Anthony Papillion wrote:
. Granted, quantum computing will shred most (all?) of the ciphers we currently use.
Which actually is a bit sad, cause RSA appears to be replaceable Latice-based cryptography:
https://en.wikipedia.org/wiki/Lattice_based_cryptographyAs the article says though one needs to choose one of two drawbacks here, performance or proven(!) security. They are intersting, cause they are not NP-Hard and still can't be attacked by today's knowledge. There is at least one alternative that is hard for quantum computers and in fact is NP-Hard, which is the McEliece cryptosystem. However it has properties that appear to basically render it insecure.

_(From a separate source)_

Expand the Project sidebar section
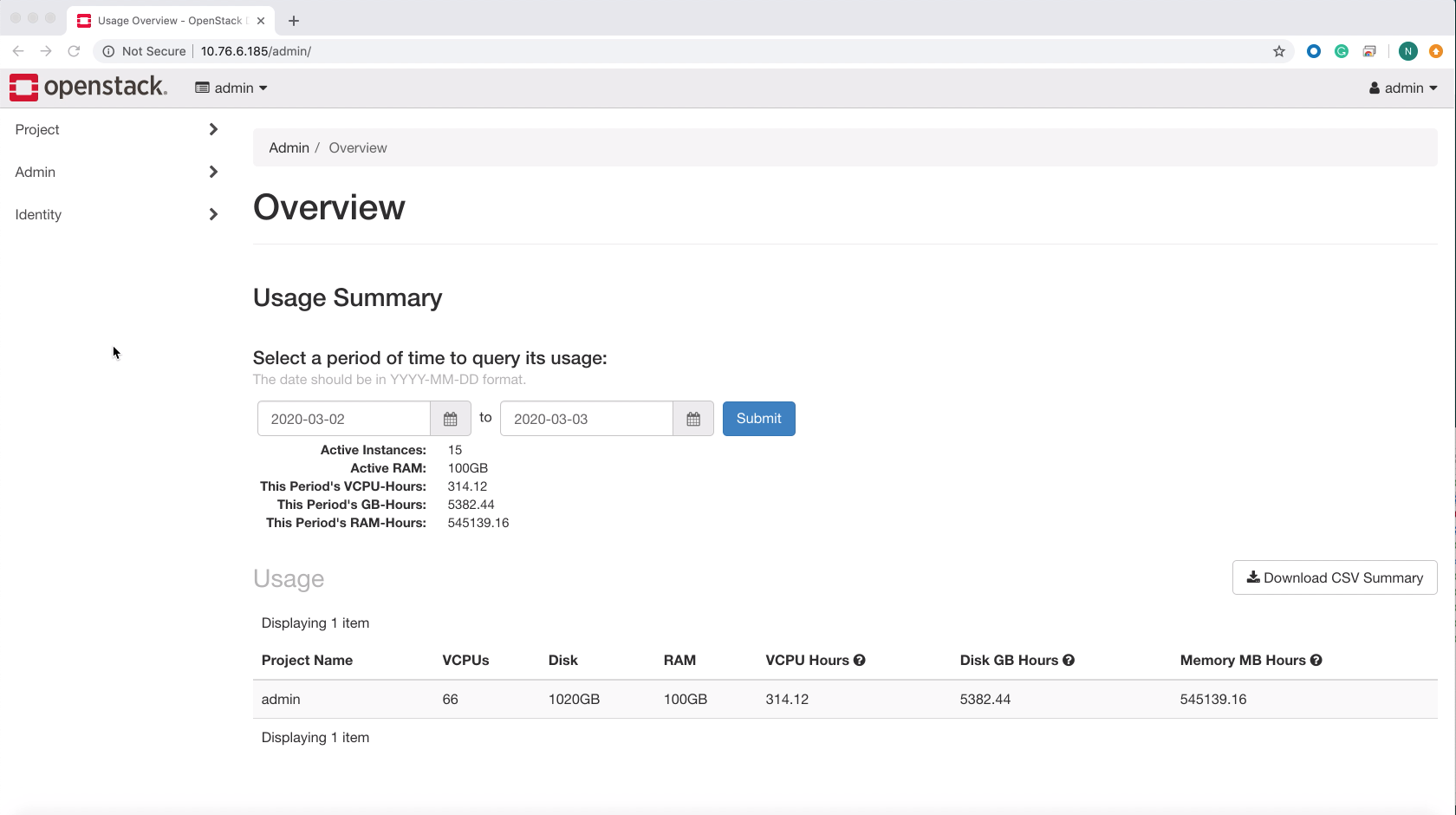This screenshot has width=1456, height=815. [x=115, y=129]
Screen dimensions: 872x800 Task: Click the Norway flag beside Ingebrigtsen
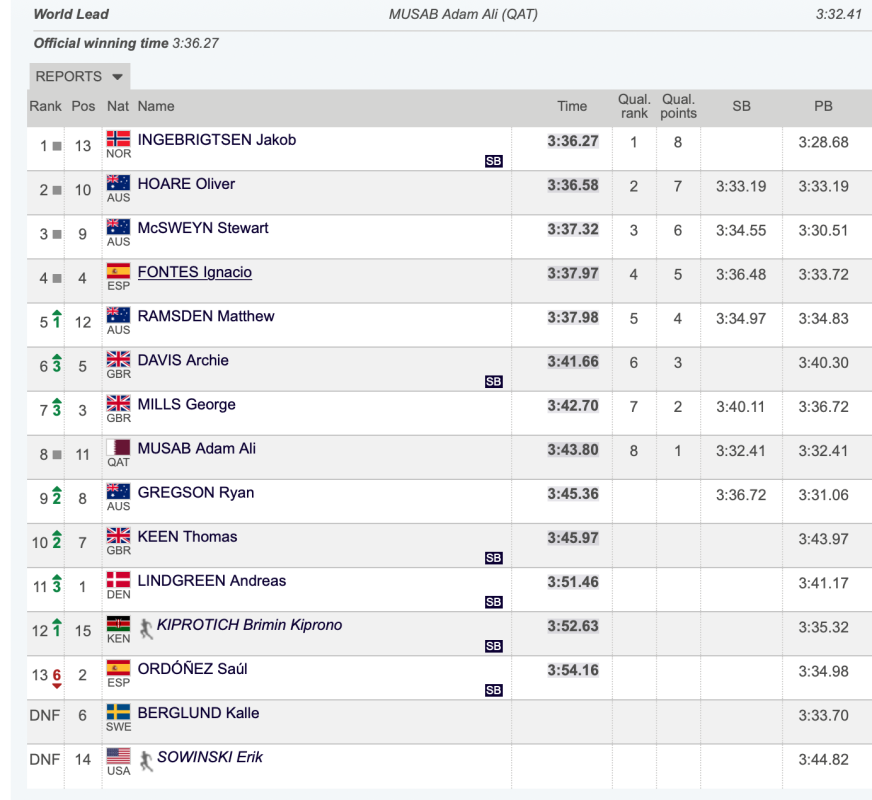tap(118, 138)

One hast to also keep in mind that the symmetric algorithm to be fast enough. I don't know - or better said, I didn't find - anything about this topic yet. In general one shouldn't forget that the attacker can always "simply" use the weaker cipher and currently it really seems to be AES, because it's harder to know about its propertierties, being not simply based on prime numbers. Also there are a number of attacks on it now, some of them that maybe someone could find out about how they can be used correctly.
But still, the chances of finding an attack against an application that reveals the plaintext in some way is something that's a way more likely threat and attacks against applications are something that constantly happens. Bad behavior, timing attacks, etc. are a way more realistic attack vector. And hey, they can try to figure out who sends traffic that is encrypted and appears in certain intervals, etc. making them look suspicious and visit them. That's where Tor outperforms stuff like VPN that is easier to analyze it seems, cause all the do is encrypting traffic.
I hope someone finds some flaws in this and tells me, cause I wanna know whether I am right about all this.